A grande redução de movimentos pendulares também pode acarretar vantagens significativas. Obviamente em termos ambientais, por diminuição das deslocações e consequentes emissões poluentes, mas também em tempo perdido nestas, seu emprego em atividades mais relevantes para as vidas pessoais e profissionais de cada um. Outro ganho colateral poderá ser o descongestionamento de grandes cidades, e uma maior harmonização de carga na rede de transportes existente.
Para diversas empresas esta opção pode, ainda, revelar-se uma excelente forma de reter talento. Há todo o potencial para melhorar a remuneração por via da diminuição dos gastos dos colaboradores para ir trabalhar e um aumento real do seu tempo pessoal disponível. Mais ainda, as práticas de gestão terão que evoluir para uma gestão autonomizadora do colaborador, centrada em tarefas e processos em vez do tempo de presença como era prática no séc. XX.

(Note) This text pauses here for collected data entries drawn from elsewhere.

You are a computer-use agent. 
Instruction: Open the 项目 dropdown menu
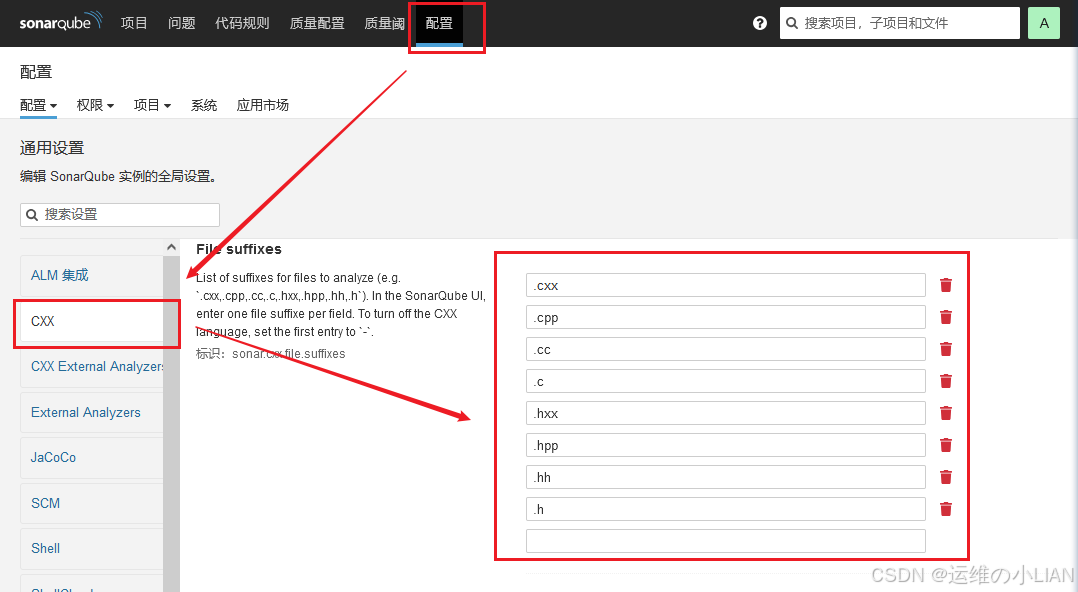click(151, 104)
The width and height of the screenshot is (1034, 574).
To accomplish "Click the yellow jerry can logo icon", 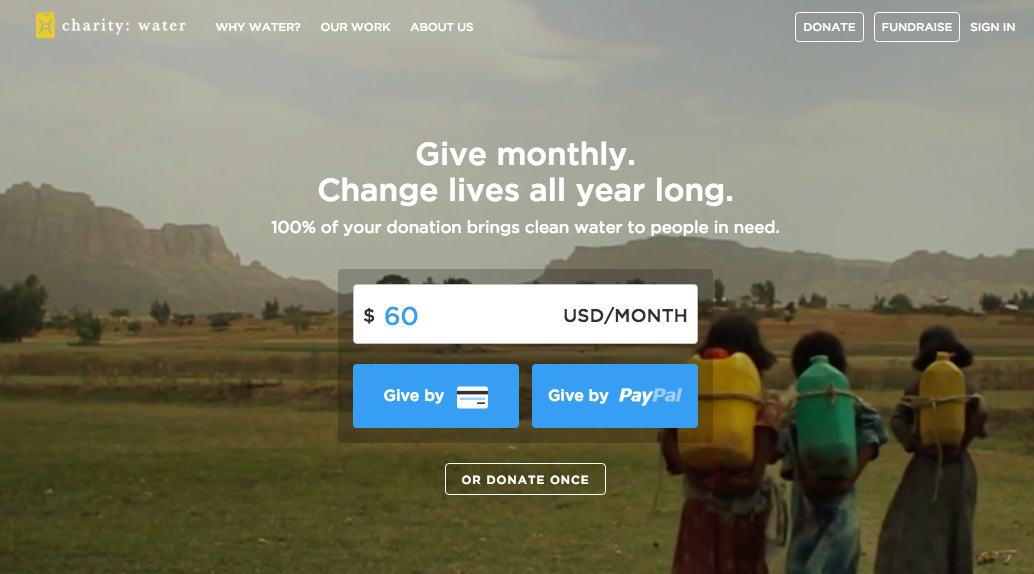I will point(45,26).
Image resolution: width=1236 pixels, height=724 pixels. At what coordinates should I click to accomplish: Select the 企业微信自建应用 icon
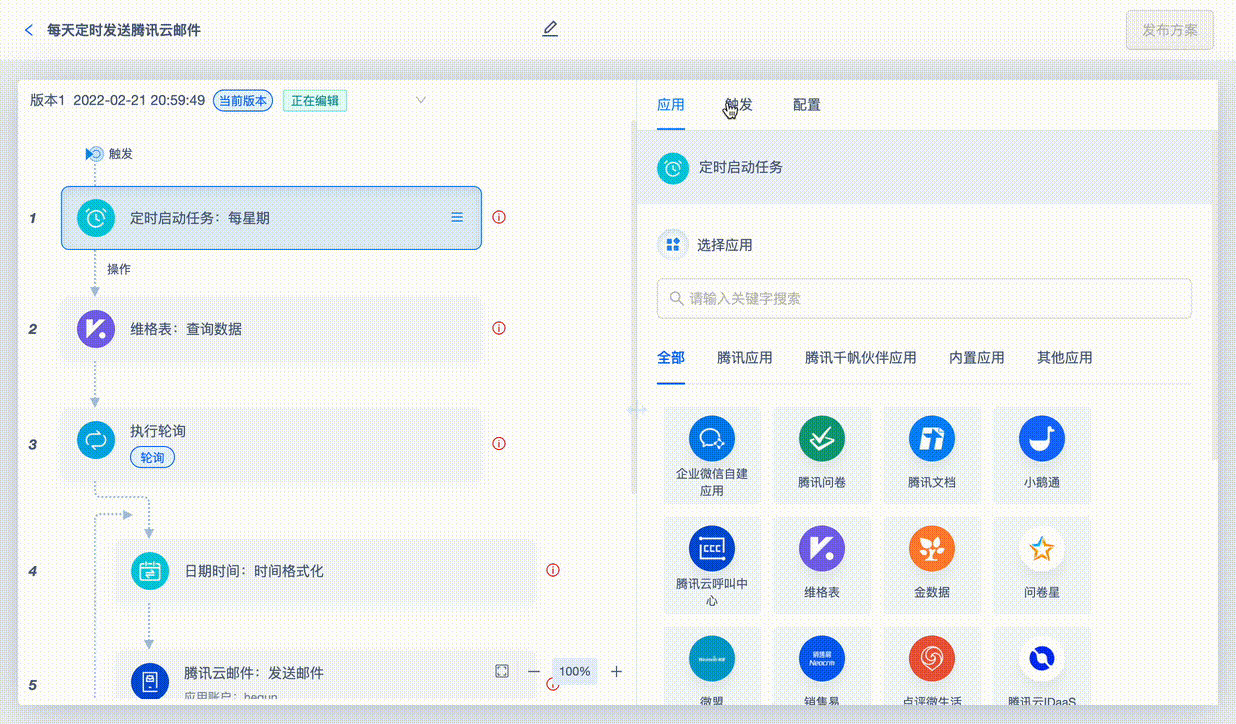pyautogui.click(x=711, y=438)
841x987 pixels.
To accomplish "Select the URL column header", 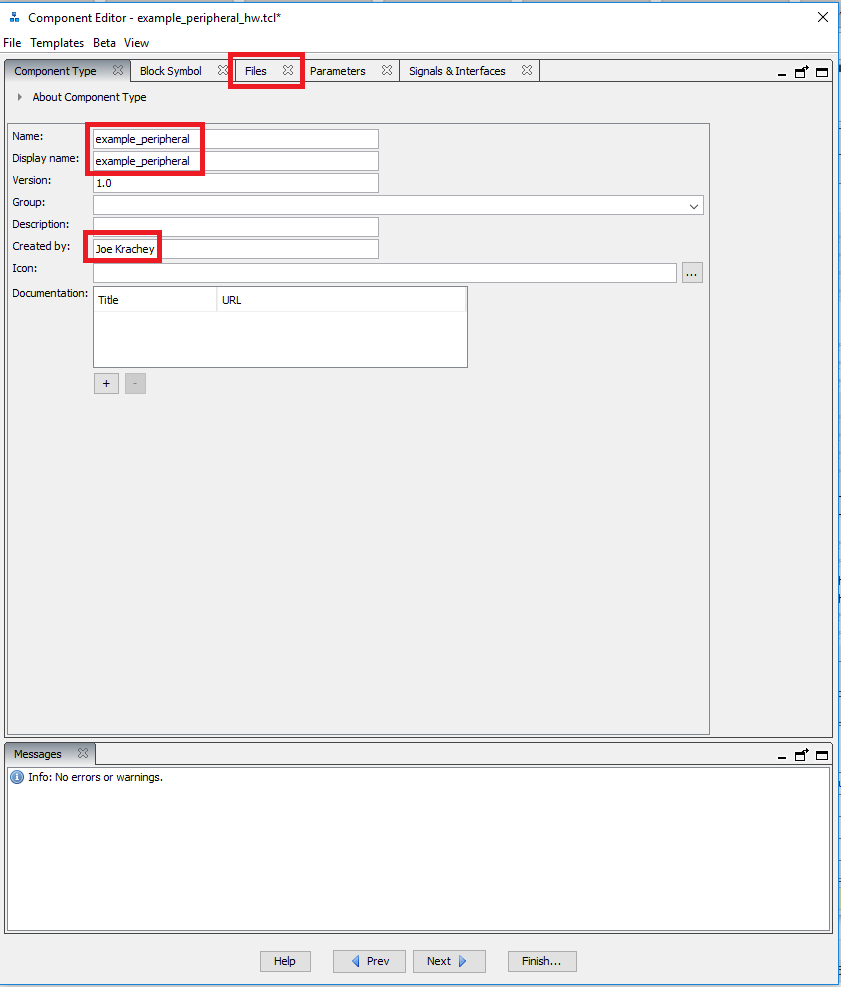I will pyautogui.click(x=340, y=300).
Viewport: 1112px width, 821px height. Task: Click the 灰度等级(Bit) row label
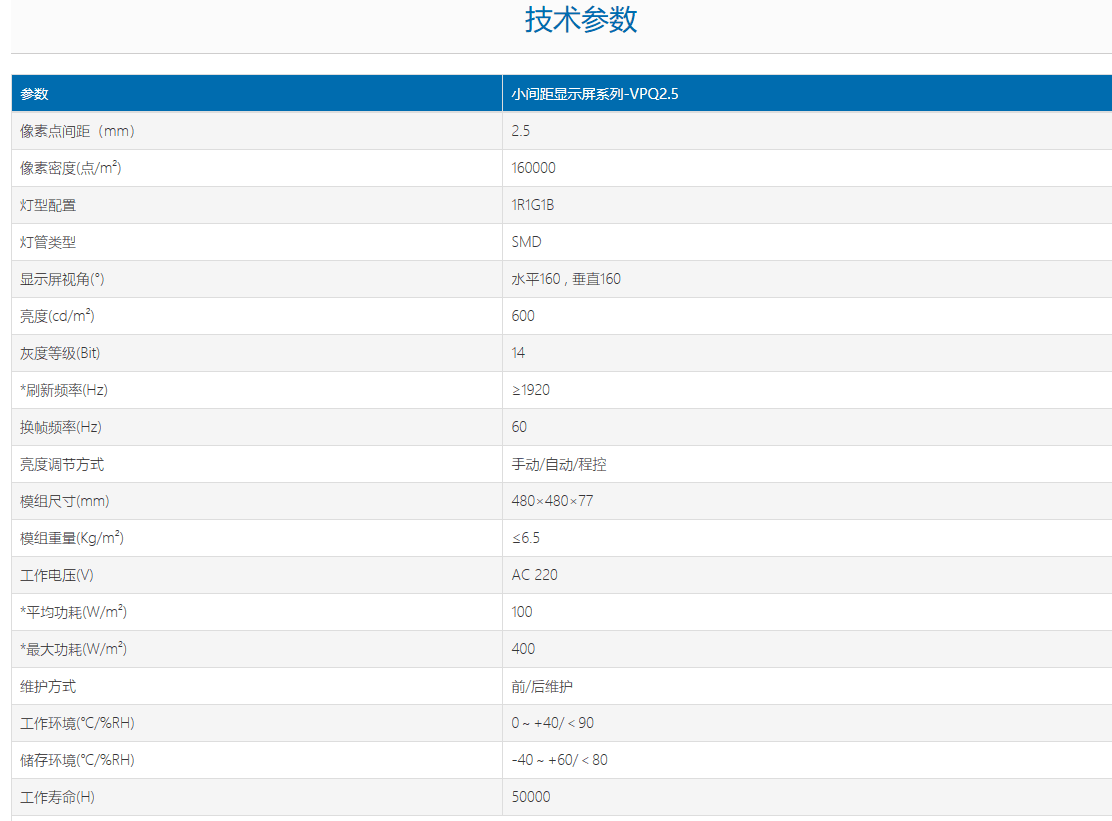(x=60, y=353)
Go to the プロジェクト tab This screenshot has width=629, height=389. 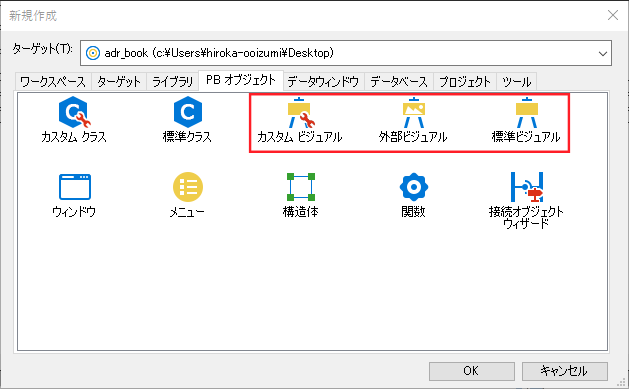465,82
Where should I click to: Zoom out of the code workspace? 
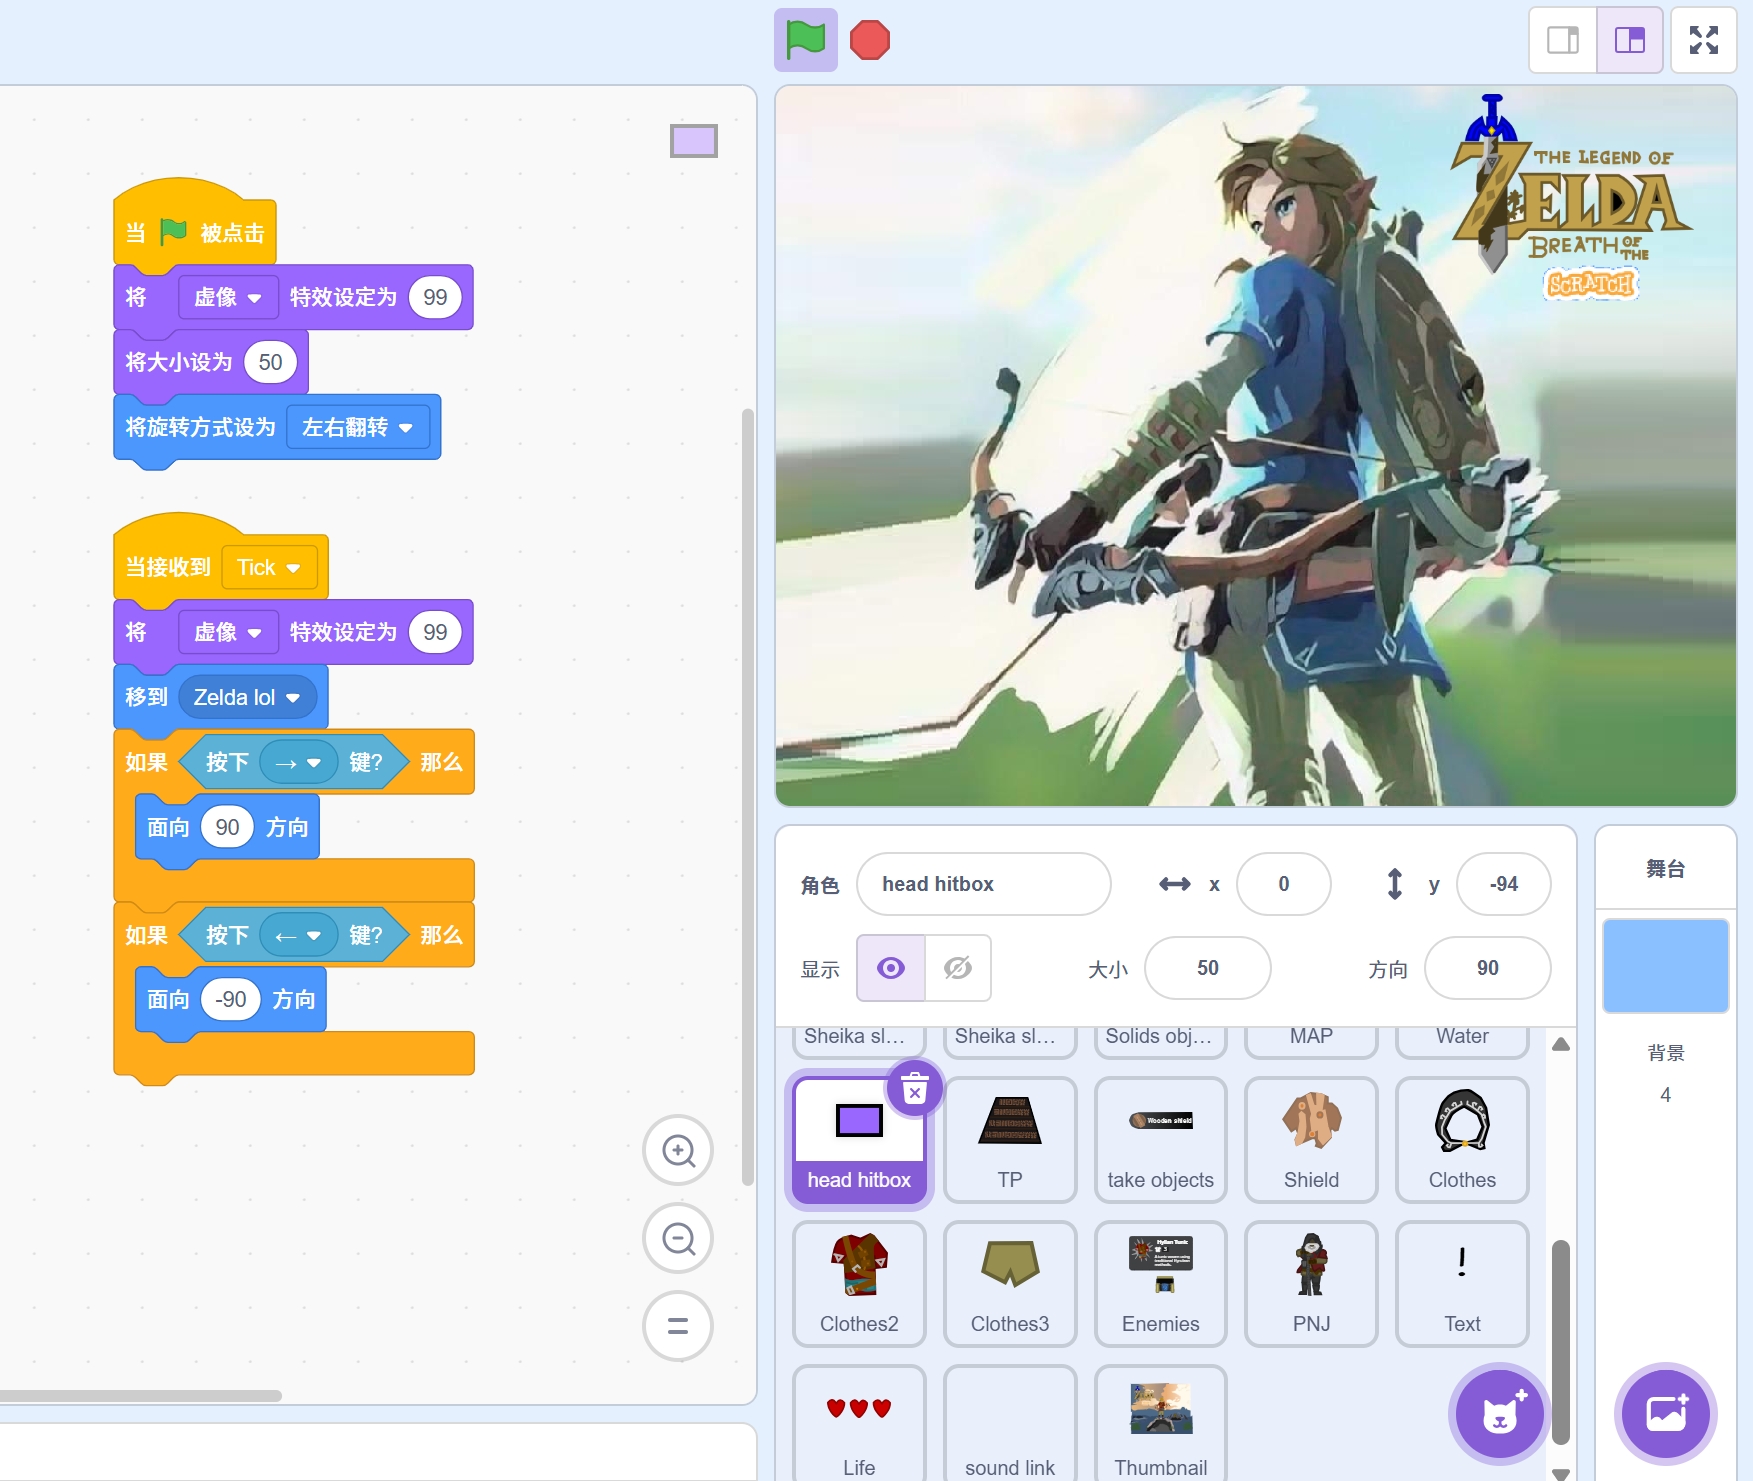pyautogui.click(x=678, y=1239)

Para as autarquias locais esta é uma ferramenta poderosa no planeamento do seu território.
É possível uma abordagem holística às comunidades, por oposição à política dos bairros sociais de há umas décadas.
A integração de todos os estratos sociais no mesmo território é possível e desejável, com os diversos serviços necessários nestas micro-centralidades. E isso permite um contacto diário, concreto, direto e pessoal entre as diversas pessoas que compõem a comunidade.
Este fator permite criar uma nova coesão social. Permite que as agremiações locais, as festividades, os clubes desportivos e outras manifestações comunitárias ressurjam com ímpeto renovado e haja população local que os corporiza. E permite, se articulado com uma política nacional eficaz, a atração de novas populações para conselhos desertificados, revigorando o território e potenciando os seus valores únicos e diferenciados.
Esta é uma visão possível do futuro, e os espaços de coworking são uma ferramenta que nos pode ajudar a chegar lá. Está ao alcance dos decisores o seu bom uso ao serviço desta visão de um futuro melhor para mais gente, distribuída pelo território. Temos em mãos a oportunidade de criar novas centralidades com maior foco na pessoa, na sua realização e qualidade de vida de forma sustentável.
O PSD tem de assumir a liderança nesta missão.